In situ FTIR study of SO 2 interaction with Pt/BaCO 3/Al 2O 3 NO x storage catalysts under lean and rich conditions

Abstract

The interaction of SO 2 with Pt/BaCO 3/Al 2O 3 NO x storage catalysts under lean and rich conditions in the absence and presence of water was investigated by means of in situ FTIR spectroscopy at 350 °C. For the lean condition (SO 2 + O 2), surface and bulk barium sulfates were formed in addition to sulfites and surface sulfates on alumina. Pt does not appear to play an essential role in the formation of these species under lean conditions. In contrast, under reducing conditions (SO 2 + H 2), Pt catalysed the reduction of SO 2 with H 2 to form reduced sulfur species that accumulate on both Pt and barium sites. A subsequent treatment with NO 2 resulted in the reduction of NO 2 in the oxidation of these sulfur-containing species to form bulk barium sulfate instead of being stored over barium sites. Introducing water significantly affected sulfur trapping over the catalyst surface.

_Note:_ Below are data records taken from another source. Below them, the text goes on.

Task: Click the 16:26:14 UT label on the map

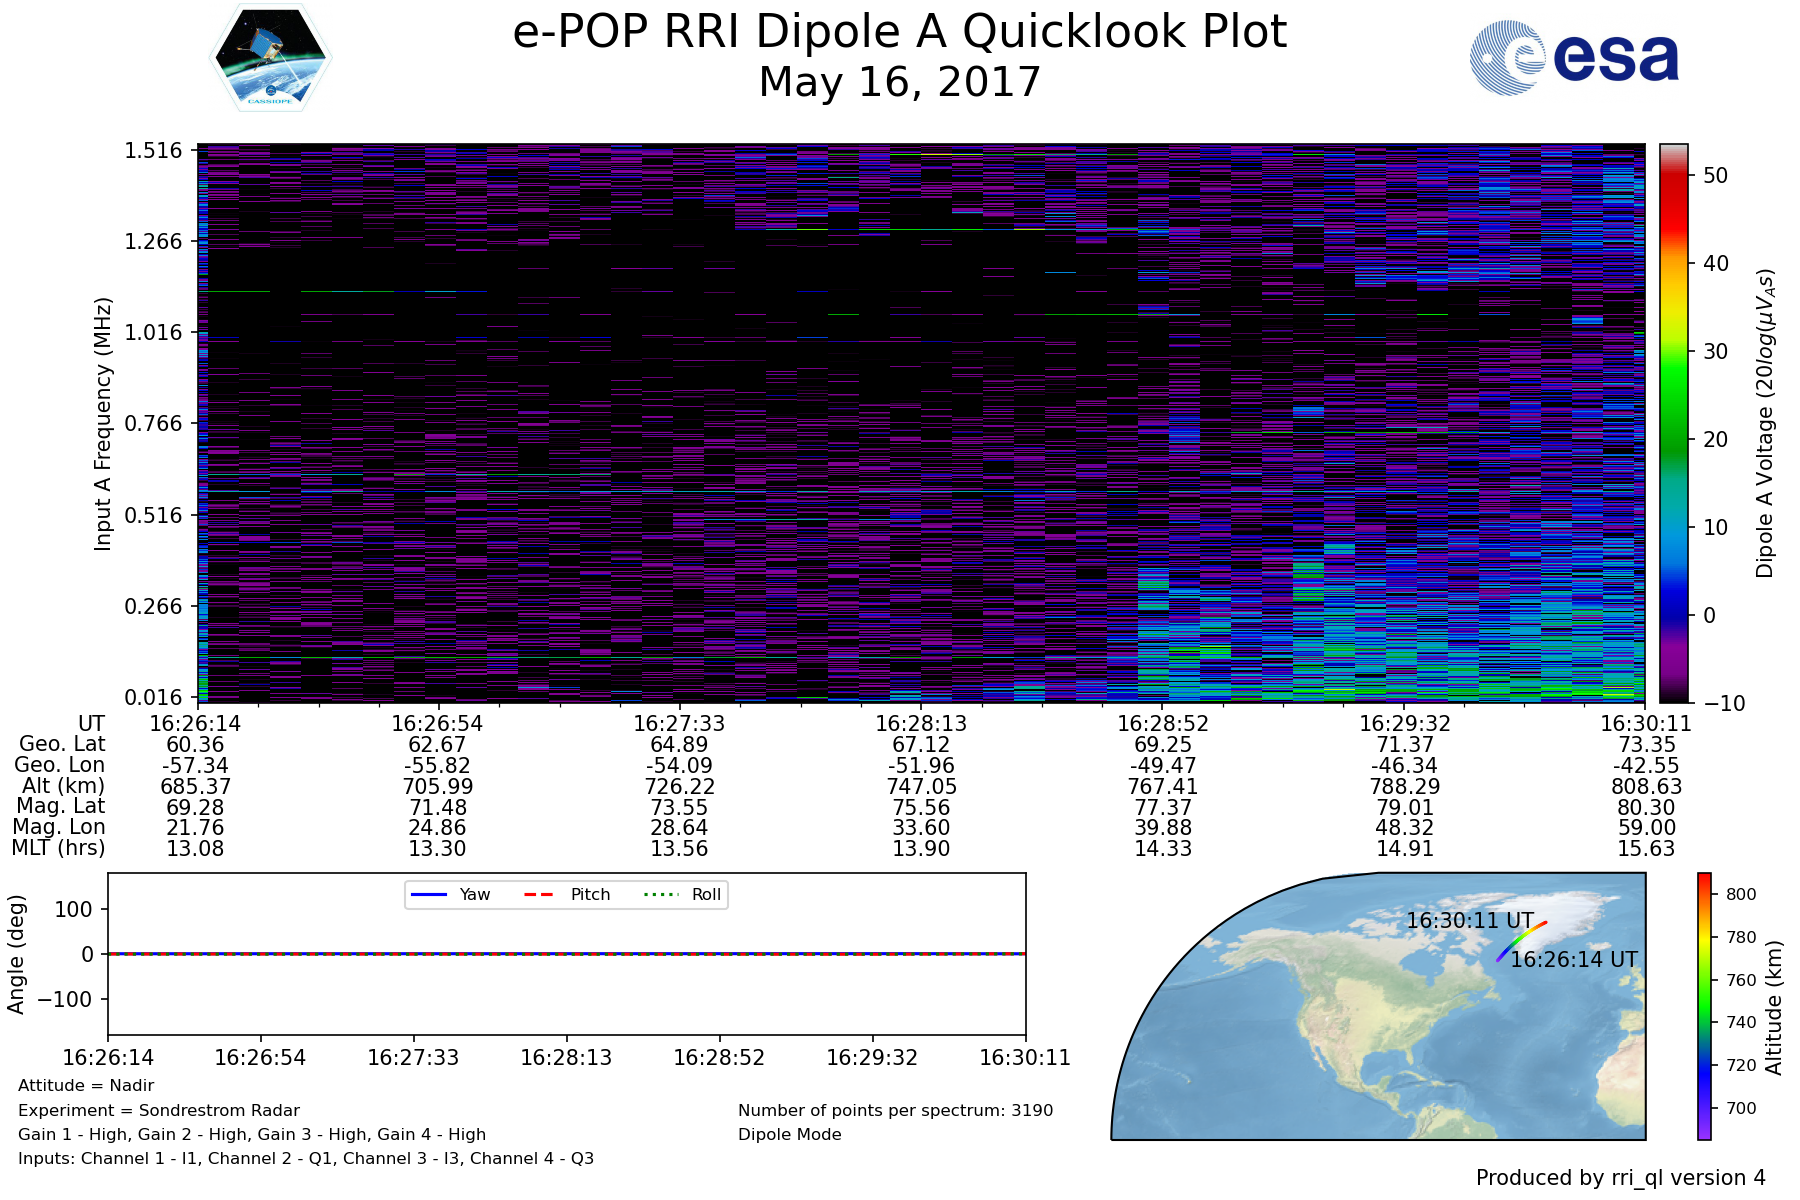Action: point(1573,960)
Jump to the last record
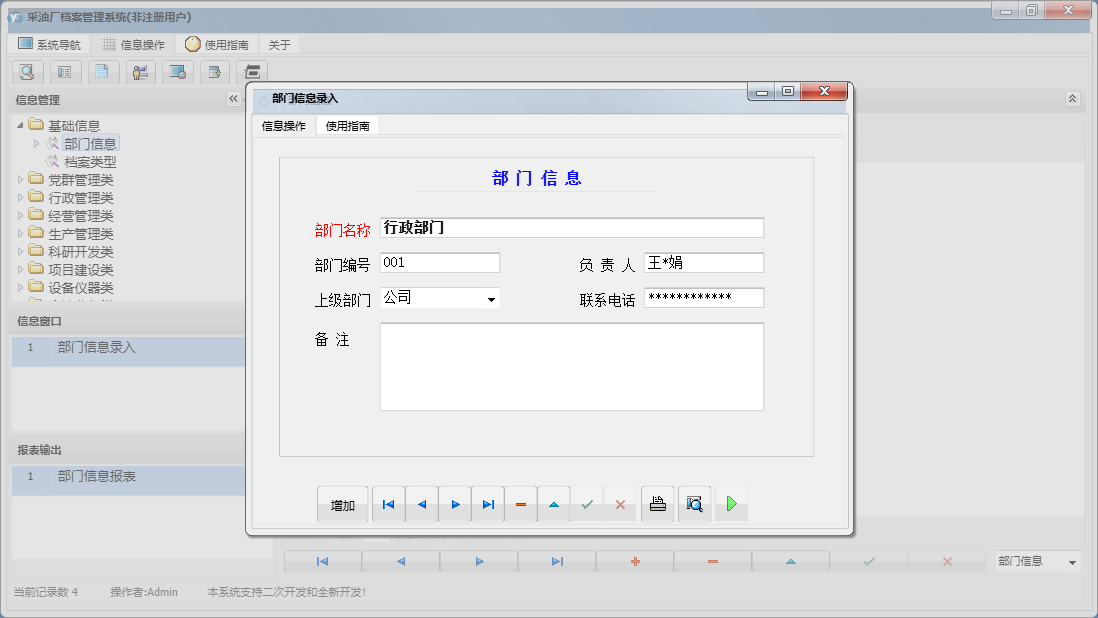Viewport: 1098px width, 618px height. [x=488, y=504]
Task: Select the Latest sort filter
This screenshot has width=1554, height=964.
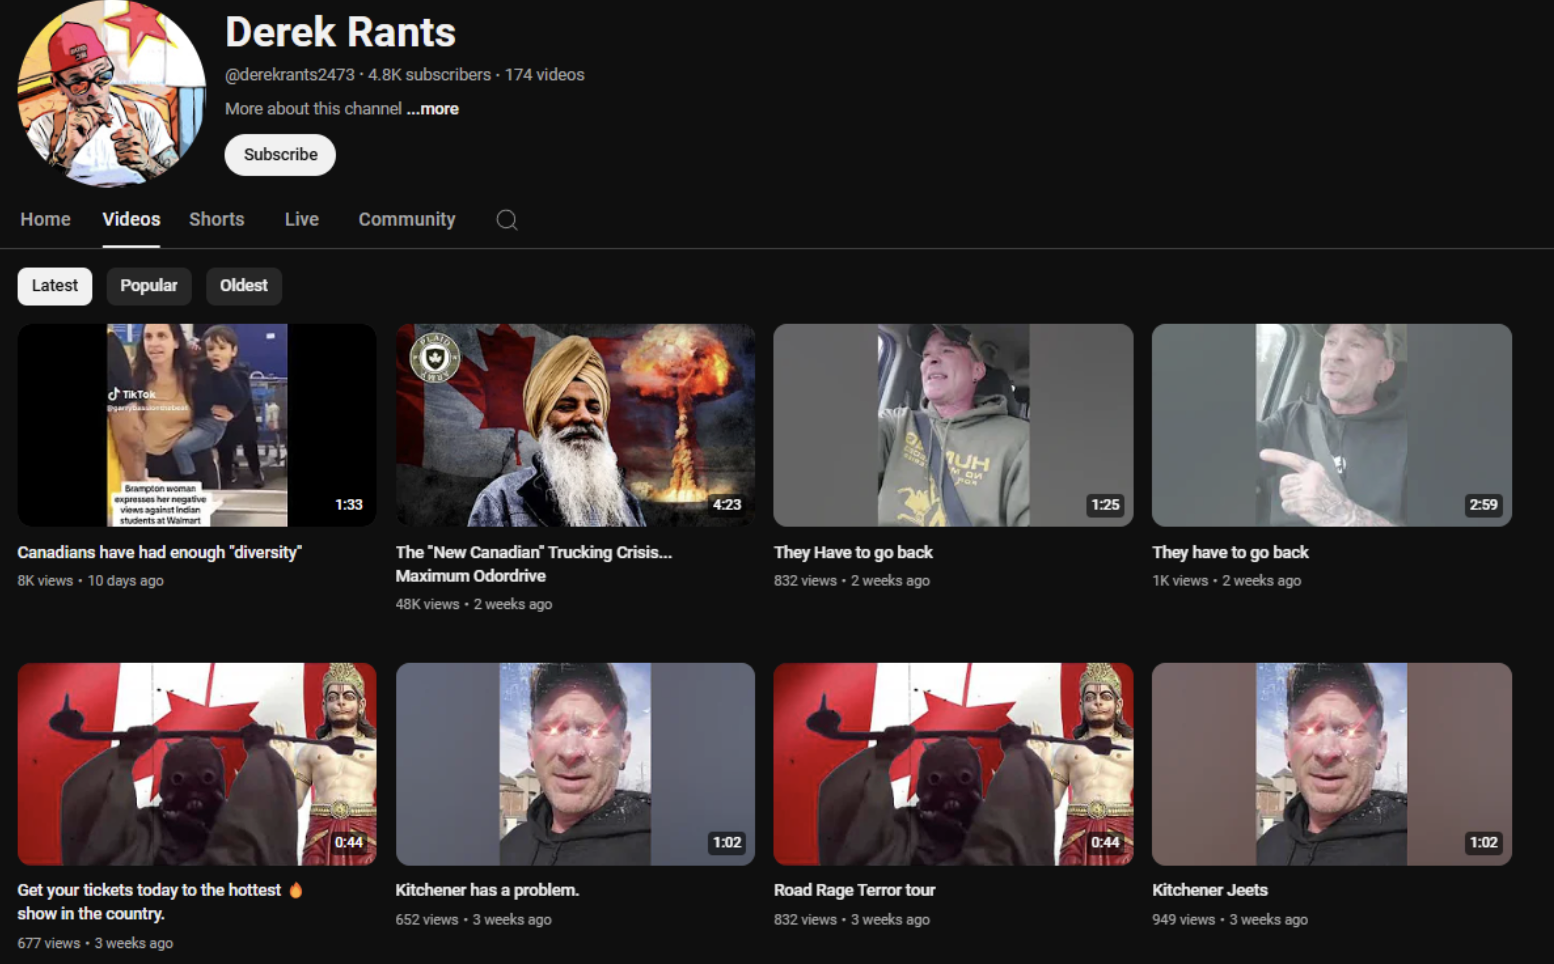Action: coord(55,286)
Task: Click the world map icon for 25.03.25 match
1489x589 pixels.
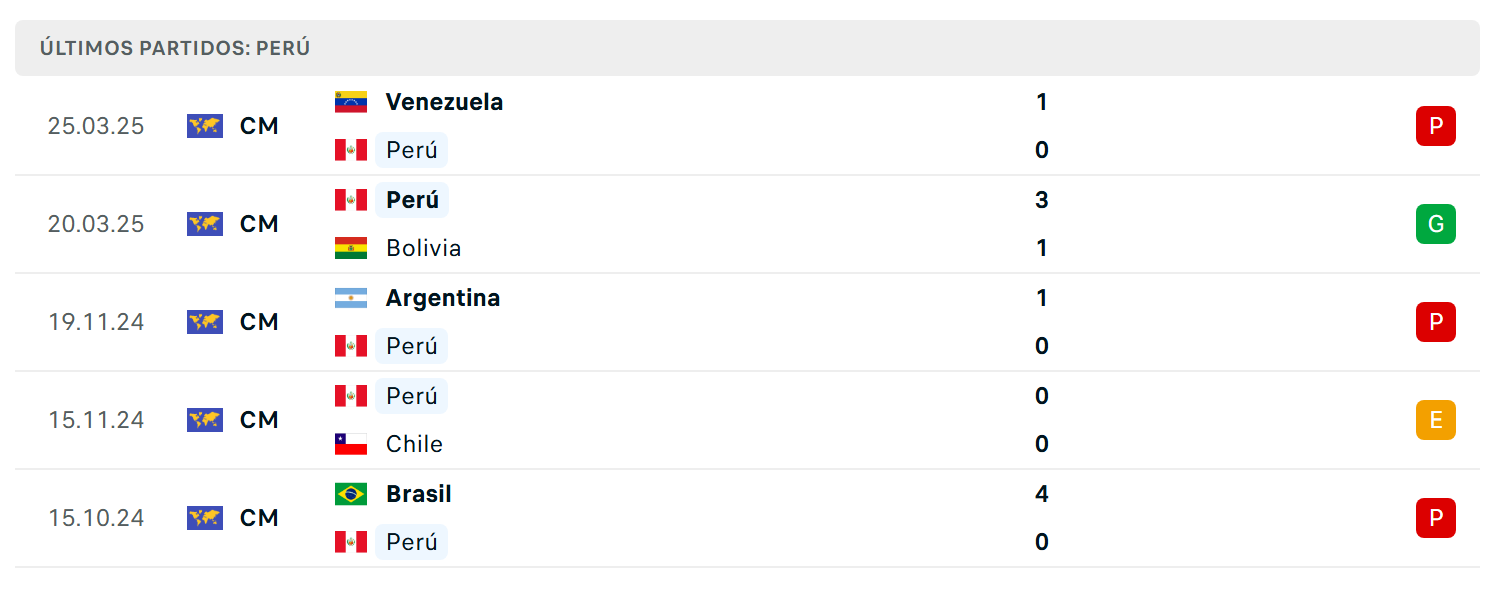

During the lean conditions, the presence of water resulted in almost no surface barium sulfate formation. Meanwhile, the formation of bulk barium sulfate was increased, probably due to enhanced sulfate formation. However, the presence of H 2O under reducing conditions resulted in significantly lower sulfur storage on both barium and alumina in comparison with humid lean exposure conditions.